AssertionError: found no DeviceMesh from dtensor args for c10d.broadcast_.defaultΒ #3820

@juraev

Description

@juraev

System Info

- `Accelerate` version: 1.11.0
- Platform: Linux-6.8.0-65-generic-x86_64-with-glibc2.39
- `accelerate` bash location: /venv/main/bin/accelerate
- Python version: 3.12.11
- Numpy version: 2.3.4
- PyTorch version: 2.9.0+cu128
- PyTorch accelerator: CUDA
- System RAM: 1007.71 GB
- GPU type: NVIDIA GeForce RTX 4090
- `Accelerate` default config:
        Not found

Information

  • The official example scripts
  • My own modified scripts

Tasks

  • One of the scripts in the examples/ folder of Accelerate or an officially supported no_trainer script in the examples folder of the transformers repo (such as run_no_trainer_glue.py)
  • My own task or dataset (give details below)

Reproduction

I am running on a single node with 4 RTX 4090.

My single node config is:

# FSDP2 Single Node Configuration
# Status: CURRENT - Recommended for new single-node usage

compute_environment: LOCAL_MACHINE
debug: false
distributed_type: FSDP
downcast_bf16: 'no'
machine_rank: 0
main_training_function: main
mixed_precision: 'no'
num_machines: 1
num_processes: 4  # Adjust for your GPU count
rdzv_backend: static
same_network: true
tpu_env: []
tpu_use_cluster: false
tpu_use_sudo: false
use_cpu: false

and the script is:

from datetime import timedelta
import torch
from transformers import AutoModelForCausalLM, AutoTokenizer
from accelerate import Accelerator, InitProcessGroupKwargs
from accelerate.parallelism_config import ParallelismConfig
from accelerate.utils import FullyShardedDataParallelPlugin
from torch.utils.data import DataLoader
from datasets import load_dataset


def build_simple_dataloader(tokenizer, seq_len=64, batch_size=2):
    """Build a simple dataloader for reproduction."""
    # Load small dataset
    raw = load_dataset("wikitext", "wikitext-2-raw-v1", split="train[:1%]")
    raw = raw.filter(lambda x: len(tokenizer(x["text"])['input_ids']) > 0)
    raw = raw.select(range(min(100, len(raw))))  # Use only 100 samples

    def tok_fn(examples):
        return tokenizer(examples["text"], truncation=True, max_length=seq_len)

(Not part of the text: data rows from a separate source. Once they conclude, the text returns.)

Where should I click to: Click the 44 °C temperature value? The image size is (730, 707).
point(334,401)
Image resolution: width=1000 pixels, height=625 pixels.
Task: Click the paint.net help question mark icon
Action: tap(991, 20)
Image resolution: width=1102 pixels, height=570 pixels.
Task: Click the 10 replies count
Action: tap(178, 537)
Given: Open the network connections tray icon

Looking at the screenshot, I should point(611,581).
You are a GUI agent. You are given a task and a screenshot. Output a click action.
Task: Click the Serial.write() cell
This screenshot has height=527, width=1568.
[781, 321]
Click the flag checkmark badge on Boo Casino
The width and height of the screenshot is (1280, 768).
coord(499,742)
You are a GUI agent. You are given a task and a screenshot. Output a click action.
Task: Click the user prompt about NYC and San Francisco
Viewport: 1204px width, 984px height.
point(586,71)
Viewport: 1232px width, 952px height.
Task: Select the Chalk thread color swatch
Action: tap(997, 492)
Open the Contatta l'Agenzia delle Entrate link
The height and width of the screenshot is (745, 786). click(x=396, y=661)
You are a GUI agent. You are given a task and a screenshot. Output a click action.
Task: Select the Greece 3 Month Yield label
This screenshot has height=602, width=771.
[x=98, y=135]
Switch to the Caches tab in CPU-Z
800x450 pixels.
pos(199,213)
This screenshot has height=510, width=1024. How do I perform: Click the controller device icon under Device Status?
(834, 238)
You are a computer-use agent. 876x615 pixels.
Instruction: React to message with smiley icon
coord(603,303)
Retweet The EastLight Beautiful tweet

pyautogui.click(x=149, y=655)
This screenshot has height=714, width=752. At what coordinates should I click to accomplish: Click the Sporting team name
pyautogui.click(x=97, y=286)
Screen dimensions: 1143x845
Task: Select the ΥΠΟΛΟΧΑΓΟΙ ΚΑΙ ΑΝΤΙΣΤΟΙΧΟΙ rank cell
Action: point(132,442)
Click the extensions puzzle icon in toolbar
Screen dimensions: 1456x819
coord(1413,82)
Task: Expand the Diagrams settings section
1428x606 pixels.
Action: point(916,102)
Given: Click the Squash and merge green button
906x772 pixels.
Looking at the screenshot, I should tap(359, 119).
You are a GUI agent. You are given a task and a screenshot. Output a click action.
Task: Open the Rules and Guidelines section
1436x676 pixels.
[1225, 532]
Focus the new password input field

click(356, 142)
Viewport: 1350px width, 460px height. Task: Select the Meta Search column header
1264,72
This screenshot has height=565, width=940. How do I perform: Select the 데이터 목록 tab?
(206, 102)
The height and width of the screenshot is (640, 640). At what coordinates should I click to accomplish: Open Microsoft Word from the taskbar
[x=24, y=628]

    ds = raw.map(tok_fn, batched=True, remove_columns=["text"])
    ds.set_format(type="torch", columns=["input_ids"])

    def collate(batch):
        ids = [b["input_ids"] for b in batch]
        labels = [x.clone() for x in ids]
        pad_id = tokenizer.pad_token_id if tokenizer.pad_token_id is not None else tokenizer.eos_token_id
        x = torch.nn.utils.rnn.pad_sequence(ids, batch_first=True, padding_value=pad_id)
        y = torch.nn.utils.rnn.pad_sequence(labels, batch_first=True, padding_value=-100)
        return {"input_ids": x, "labels": y}

    return DataLoader(ds, batch_size=batch_size, shuffle=False, collate_fn=collate)


def main():
    # Configuration
    MODEL_NAME = "Qwen/Qwen3-0.6B"
    BATCH_SIZE = 2
    SEQ_LEN = 64
    TP = 2
    DP = 4 // TP

    # Setup Accelerator with FSDP2
    init_kwargs = InitProcessGroupKwargs(timeout=timedelta(seconds=1800))
    pc = ParallelismConfig(dp_shard_size=DP, tp_size=TP)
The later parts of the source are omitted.